DIRECTIONS:
Would you return the lines between the one holding "Instruction: Open Zoho's Twitter icon" and the one holding "Click 免税销售额 row", inclusive, and only those, exactly as they stand in the listing below?

MATERIAL TO PROCESS:
-=-=-=-=-

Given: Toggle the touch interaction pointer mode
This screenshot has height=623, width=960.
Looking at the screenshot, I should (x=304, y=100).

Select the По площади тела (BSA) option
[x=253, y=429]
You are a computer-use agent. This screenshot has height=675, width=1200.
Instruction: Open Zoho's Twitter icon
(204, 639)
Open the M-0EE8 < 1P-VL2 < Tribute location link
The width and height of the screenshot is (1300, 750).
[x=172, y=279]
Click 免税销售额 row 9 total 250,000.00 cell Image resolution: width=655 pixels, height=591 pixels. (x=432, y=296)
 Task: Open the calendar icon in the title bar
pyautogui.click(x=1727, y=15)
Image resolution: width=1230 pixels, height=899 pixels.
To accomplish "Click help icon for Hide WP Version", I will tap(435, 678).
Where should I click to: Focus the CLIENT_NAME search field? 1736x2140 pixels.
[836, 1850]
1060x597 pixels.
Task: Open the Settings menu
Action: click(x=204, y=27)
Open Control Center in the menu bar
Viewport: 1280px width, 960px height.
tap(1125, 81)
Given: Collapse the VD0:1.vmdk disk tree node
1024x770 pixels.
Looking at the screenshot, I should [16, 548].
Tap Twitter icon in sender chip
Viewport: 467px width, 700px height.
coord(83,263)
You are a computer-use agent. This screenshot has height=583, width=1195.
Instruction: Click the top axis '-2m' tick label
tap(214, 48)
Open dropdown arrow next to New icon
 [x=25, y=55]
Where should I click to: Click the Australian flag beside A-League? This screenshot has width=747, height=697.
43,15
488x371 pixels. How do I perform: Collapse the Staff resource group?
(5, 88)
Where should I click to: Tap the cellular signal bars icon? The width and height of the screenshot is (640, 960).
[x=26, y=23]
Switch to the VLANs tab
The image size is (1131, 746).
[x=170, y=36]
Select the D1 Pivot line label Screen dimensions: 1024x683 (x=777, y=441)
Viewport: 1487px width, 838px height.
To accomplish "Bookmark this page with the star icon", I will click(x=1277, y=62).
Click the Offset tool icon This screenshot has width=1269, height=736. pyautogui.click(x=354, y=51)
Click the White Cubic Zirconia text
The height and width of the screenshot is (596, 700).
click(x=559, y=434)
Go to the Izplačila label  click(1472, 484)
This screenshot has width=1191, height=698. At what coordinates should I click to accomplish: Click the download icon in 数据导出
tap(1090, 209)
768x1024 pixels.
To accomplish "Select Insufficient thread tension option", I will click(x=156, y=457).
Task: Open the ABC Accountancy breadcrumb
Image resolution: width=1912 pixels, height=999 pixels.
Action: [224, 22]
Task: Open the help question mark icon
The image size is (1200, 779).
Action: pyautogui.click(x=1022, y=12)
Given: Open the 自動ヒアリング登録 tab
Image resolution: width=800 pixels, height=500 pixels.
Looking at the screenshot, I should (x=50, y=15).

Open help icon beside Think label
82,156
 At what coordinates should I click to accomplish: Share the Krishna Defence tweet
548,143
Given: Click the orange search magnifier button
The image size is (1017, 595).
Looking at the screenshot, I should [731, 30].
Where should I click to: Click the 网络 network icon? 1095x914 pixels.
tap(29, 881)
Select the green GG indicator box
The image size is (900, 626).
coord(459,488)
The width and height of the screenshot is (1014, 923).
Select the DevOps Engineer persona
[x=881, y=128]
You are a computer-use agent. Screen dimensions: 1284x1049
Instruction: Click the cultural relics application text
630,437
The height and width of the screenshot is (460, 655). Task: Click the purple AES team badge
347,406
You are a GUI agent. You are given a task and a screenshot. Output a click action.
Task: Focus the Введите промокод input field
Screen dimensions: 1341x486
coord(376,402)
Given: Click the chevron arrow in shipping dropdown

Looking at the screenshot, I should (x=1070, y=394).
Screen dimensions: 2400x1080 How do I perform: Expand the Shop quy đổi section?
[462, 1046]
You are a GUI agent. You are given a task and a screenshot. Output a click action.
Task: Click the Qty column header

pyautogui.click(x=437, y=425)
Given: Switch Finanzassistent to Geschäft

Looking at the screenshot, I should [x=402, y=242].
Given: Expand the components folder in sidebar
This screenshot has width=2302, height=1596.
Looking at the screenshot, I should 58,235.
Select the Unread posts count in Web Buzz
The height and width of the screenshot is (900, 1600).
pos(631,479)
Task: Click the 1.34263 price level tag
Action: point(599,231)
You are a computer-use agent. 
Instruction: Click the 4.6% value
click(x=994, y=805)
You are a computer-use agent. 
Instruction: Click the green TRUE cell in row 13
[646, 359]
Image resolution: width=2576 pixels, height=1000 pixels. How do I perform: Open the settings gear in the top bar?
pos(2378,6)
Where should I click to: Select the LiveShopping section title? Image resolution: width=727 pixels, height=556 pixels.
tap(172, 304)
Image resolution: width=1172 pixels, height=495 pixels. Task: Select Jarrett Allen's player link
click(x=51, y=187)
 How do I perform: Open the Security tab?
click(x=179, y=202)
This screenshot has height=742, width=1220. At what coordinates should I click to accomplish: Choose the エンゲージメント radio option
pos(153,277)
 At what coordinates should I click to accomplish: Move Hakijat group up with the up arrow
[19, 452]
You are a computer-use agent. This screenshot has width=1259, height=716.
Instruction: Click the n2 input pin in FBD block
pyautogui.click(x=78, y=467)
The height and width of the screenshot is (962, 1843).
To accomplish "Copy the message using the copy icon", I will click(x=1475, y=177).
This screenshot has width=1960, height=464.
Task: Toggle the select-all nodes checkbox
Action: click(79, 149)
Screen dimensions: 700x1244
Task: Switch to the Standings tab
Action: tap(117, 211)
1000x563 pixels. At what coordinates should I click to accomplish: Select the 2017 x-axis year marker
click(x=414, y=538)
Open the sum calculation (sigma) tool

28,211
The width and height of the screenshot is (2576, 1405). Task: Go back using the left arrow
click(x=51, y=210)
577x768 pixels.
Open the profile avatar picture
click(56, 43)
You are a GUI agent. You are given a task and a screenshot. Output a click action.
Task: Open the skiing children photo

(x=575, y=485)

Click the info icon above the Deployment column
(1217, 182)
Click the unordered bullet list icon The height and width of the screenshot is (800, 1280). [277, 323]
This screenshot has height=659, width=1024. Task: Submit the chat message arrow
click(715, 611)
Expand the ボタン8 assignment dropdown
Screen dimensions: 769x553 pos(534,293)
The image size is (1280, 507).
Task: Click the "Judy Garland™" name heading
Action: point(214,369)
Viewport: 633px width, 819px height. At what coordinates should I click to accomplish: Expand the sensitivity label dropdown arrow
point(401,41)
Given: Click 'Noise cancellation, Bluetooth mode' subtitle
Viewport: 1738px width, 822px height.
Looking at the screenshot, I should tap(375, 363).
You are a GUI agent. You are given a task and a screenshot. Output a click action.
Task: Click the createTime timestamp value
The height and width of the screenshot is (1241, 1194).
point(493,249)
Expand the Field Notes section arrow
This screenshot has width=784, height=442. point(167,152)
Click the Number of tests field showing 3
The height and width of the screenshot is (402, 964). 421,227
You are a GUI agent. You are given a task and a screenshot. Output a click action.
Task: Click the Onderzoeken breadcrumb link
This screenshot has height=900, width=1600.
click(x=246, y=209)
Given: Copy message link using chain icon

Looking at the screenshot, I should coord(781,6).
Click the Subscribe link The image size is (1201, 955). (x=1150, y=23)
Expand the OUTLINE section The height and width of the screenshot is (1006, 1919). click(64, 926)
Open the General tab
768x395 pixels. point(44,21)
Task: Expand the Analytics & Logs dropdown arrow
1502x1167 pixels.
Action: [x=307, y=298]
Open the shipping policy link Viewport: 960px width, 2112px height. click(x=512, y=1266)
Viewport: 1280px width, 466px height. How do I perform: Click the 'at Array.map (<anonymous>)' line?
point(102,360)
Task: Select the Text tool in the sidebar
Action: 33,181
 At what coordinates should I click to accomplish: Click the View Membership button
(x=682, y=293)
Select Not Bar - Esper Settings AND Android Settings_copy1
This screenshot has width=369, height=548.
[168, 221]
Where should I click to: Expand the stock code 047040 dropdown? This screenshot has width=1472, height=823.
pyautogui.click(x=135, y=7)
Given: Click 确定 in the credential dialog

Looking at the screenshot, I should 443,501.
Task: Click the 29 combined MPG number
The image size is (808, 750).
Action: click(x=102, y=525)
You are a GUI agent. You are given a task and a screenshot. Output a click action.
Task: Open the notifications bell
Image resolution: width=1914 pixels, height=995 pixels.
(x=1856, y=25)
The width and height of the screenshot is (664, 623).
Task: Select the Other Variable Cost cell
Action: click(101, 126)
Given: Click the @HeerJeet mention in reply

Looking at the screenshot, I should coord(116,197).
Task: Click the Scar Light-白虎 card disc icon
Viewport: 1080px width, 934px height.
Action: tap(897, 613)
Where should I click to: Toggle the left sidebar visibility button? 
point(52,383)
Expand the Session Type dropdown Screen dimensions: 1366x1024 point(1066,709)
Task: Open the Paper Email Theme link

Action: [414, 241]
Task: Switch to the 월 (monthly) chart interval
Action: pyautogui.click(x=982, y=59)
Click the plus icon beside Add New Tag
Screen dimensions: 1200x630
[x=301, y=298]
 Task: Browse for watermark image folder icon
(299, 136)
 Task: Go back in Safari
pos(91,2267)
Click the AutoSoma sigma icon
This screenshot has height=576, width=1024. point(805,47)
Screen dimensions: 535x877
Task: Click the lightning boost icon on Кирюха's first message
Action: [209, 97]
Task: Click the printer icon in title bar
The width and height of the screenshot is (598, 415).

-=-=-=-=-

ANSWER TO THIS EXERCISE:
Instruction: Open Zoho's Twitter icon
(204, 639)
Open the M-0EE8 < 1P-VL2 < Tribute location link
The width and height of the screenshot is (1300, 750).
[x=172, y=279]
Click 免税销售额 row 9 total 250,000.00 cell Image resolution: width=655 pixels, height=591 pixels. (x=432, y=296)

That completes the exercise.